La possibilité la plus évidente était que Kevin J23 s’était fait établir un autre clone, et pendant plusieurs semaines, les fils d’information du Réseau gazouillèrent des bruits, rumeurs et on-dits sur la « traque du 3ème Kevin ». L’affaire était grave, et la sécurité de la société étaient en jeu. En effet, si l’on arrivait à prouver que quiconque pouvait se faire fabriquer un clone, sans que la manipulation soit déclarée, cela aurait remis en cause tous les fondements de la loi, de la police génétique, et pour tout dire, de l’identité d’un quelconque des 1 000 milliards d’individus recensés dans le Réseau interplanétaire. Hélas pour les enquêteurs, tout le monde savait que pour se faire cloner, il fallait procéder à des prélèvements sur le corps du donneur original, et cela laissait des traces facilement identifiables. Kevin J23 portait bien ces traces, mais uniquement pour un seul clonage. Quant à son clone, une inspection biologique montra sans incertitude que la copie génétique qu’il était n’avait pas servi à établir un clonage au deuxième degré.
Les journalistes se tournèrent alors vers la fameuse piste du frère disparu. Un enquêteur ayant établi que Kevin avait un frère plus jeune de 18 mois, la police et les journalistes se mirent en quête de ce frère hypothétique. La découverte de la mort de ce jeune frère, disparu en mission d’exploitation dans un monde inexploré, rajouta une part de mystère à l’affaire. Encore aujourd’hui, des pans entiers de la population pensent que ce frère encombrant avait été supprimé par la police, les forces gouvernementales, ou encore les tout puissants laboratoires génétiques. Mais le frère avait disparu des mois avant que son aîné soit accusé du cambriolage, et de toute façon, tout le monde sait que deux frères, à part des jumeaux, ne peuvent avoir le même génotype. Quant aux registres de naissance, ils étaient formels : Kevin était le fruit d’une naissance unique, il n’avait jamais eu de jumeau.

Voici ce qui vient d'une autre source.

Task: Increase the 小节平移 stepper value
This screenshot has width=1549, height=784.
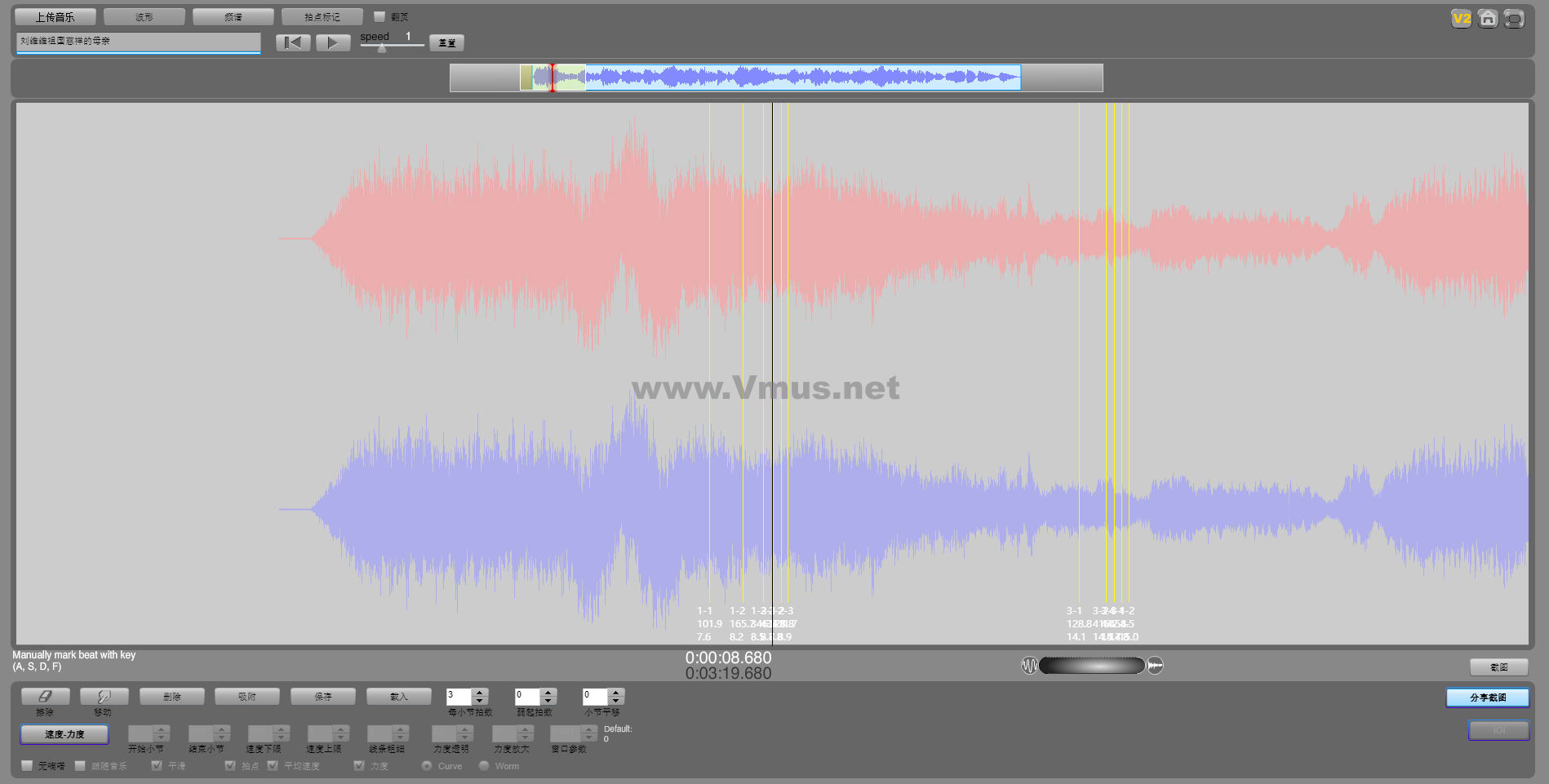Action: tap(616, 693)
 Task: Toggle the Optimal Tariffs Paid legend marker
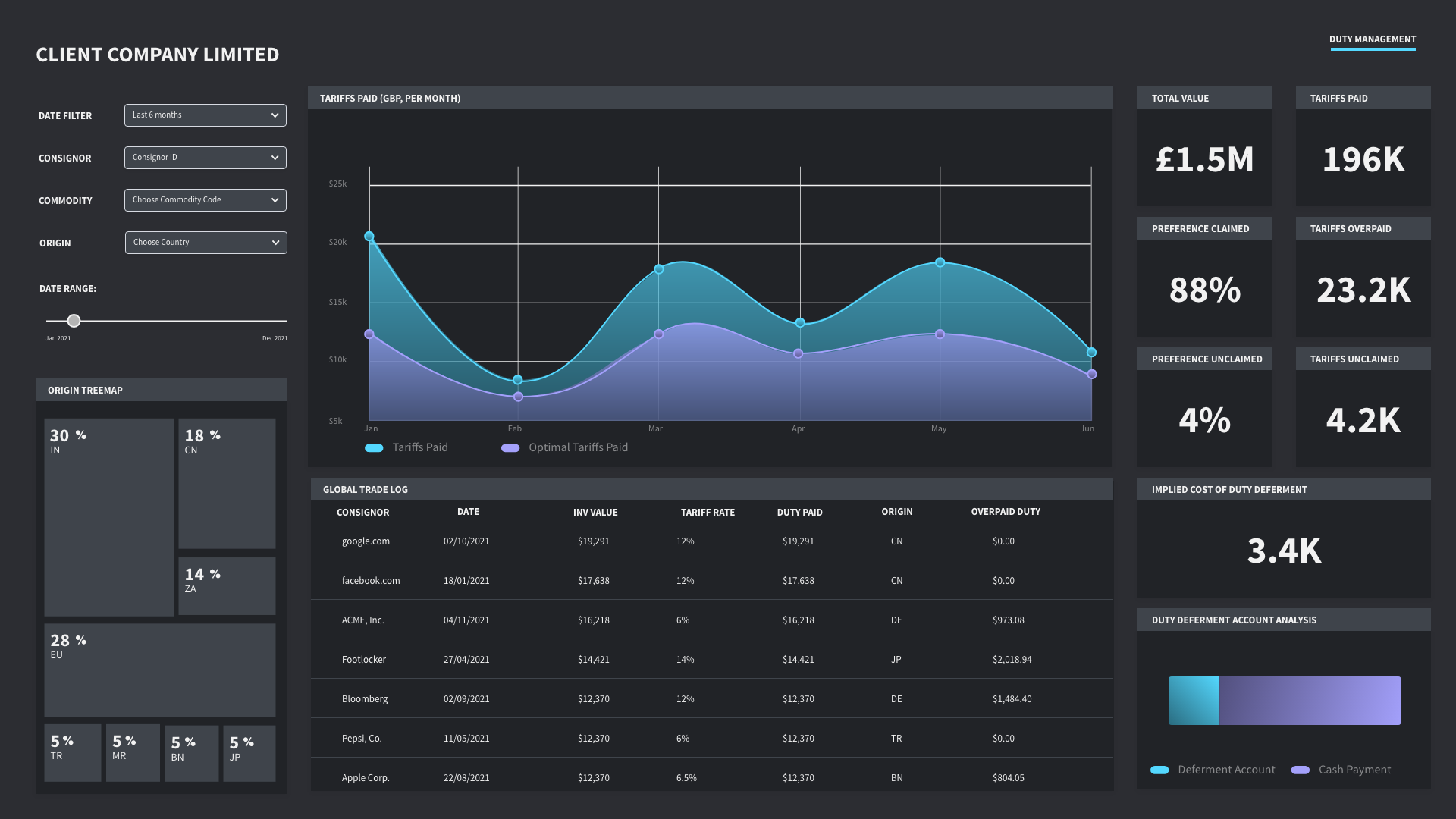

Un cousin germain de Kevin J23 fut inculpé pour trafic de semence génétique, et il fut soupçonné d’avoir répandu les traces génétiques de Kevin sur le lieu des cambriolages, mais il fut relaxé faute de preuves. Et les témoins oculaires continuaient à reconnaître Kevin ou son clone, en récusant le cousin.
Mais comme l’actualité exige un renouvellement permanent de l’attention, l’enquête mobilisa de moins en moins de journaux. Malgré les preuves indiscutables de l’impossibilité pour Kevin et son clone d’avoir été présent sur les lieux du crime, les deux hommes génétiquement identiques furent condamnés à une peine de 5 ans de prison. Le concept du zinjj ayant été appliqué, chacun d’entre eux ne passa que 2 ans et demi derrière les barreaux,  par emprisonnement alterné tous les 6 mois.
Seuls les médias traditionnels évoquaient encore, une fois par an, puis à intervalles de plus en plus éloignés, l’affaire des 3 Kevin comme un mystère du monde moderne. Des déclarations tardives du chef de la police, ou l’intervention de témoins retrouvés à grands renforts d’enquêtes et de contrats publicitaires, firent passer ces événements tragiques au statut de divertissement médiatique.